Ever get the feeling plumbers have secret sources they can go to and get way better plumbing stuff than what we regular people are allowed to purchase at the big-box stores? It's true. The good news is that Teter's also makes a point of dealing with us mere retail schlubs as well as the professionals. The name is a little misleading: Teter's doesn't just sell faucets. To the pros, the name conveys that they only sell true plumbing parts, not heating and air conditioning fixtures, and they also sell mainly replacement parts, not new construction installations. Why is that important? Because it makes them specialists. First thing you notice when you go in, you have to wait in line like at the library. There's even a certain quiet tone about the place like it's the library. That's because behind the counter you have these highly trained people who do nothing but replacement plumbing parts. You show them your crusty whatever it is from your toilet. They hold it up to the light. They say, "Ah, that's a Kimble Glastite, late '20s or early '30s, I think." You never knew toilet parts could be this cool.

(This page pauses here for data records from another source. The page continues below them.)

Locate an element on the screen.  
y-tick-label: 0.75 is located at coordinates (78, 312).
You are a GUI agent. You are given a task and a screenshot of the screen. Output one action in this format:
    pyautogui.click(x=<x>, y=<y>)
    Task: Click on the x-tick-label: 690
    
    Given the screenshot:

We've got a chicken now, have we? Had to get in on the chicken trend? And have we named our little chicken yet? Because once our chicken has a name, we can no longer go to the feed store for help when she gets sick. The feed store will tell us to cut our chicken's head off and get a new one, and we just can't be like that with little Doris the rumpless araucana now, can we? No, when poor rumpless little Doris gets wheezy, we need to take her to A&B Animal Clinic where Jim Ahumada had already developed a respected exotic bird practice long before city people ever got into chickens, which are, after all, birds. You knew that, right? Now he's the chicken vet par excellence, and we suspect it's not a bad little gig for him. We're not telling you he's going to be as cheap as the feed-store solution. But we went and gave little Doris a name, didn't we?

Sad to say, there's sort of a running chicken-and-egg debate among vets and people who deal with orphaned animals: Does animal rescue activity attract people who are already a little off or does the stress of doing it take normal people and make them that way? The grim reality is that you, the would-be adopter of a rescue animal, can plunge in with the best intentions and find yourself working with rescue people who need to be rescued worse than the animals. Straydog is a family-run rescue farm for dogs that has been in operation for almost 20 years. Somehow the extended Arnold family manages to treat more than 120 dogs in residence at any given time as if each were a family pet. If they don't have the right dog for you, they know somebody else who will — who's not all weird about it.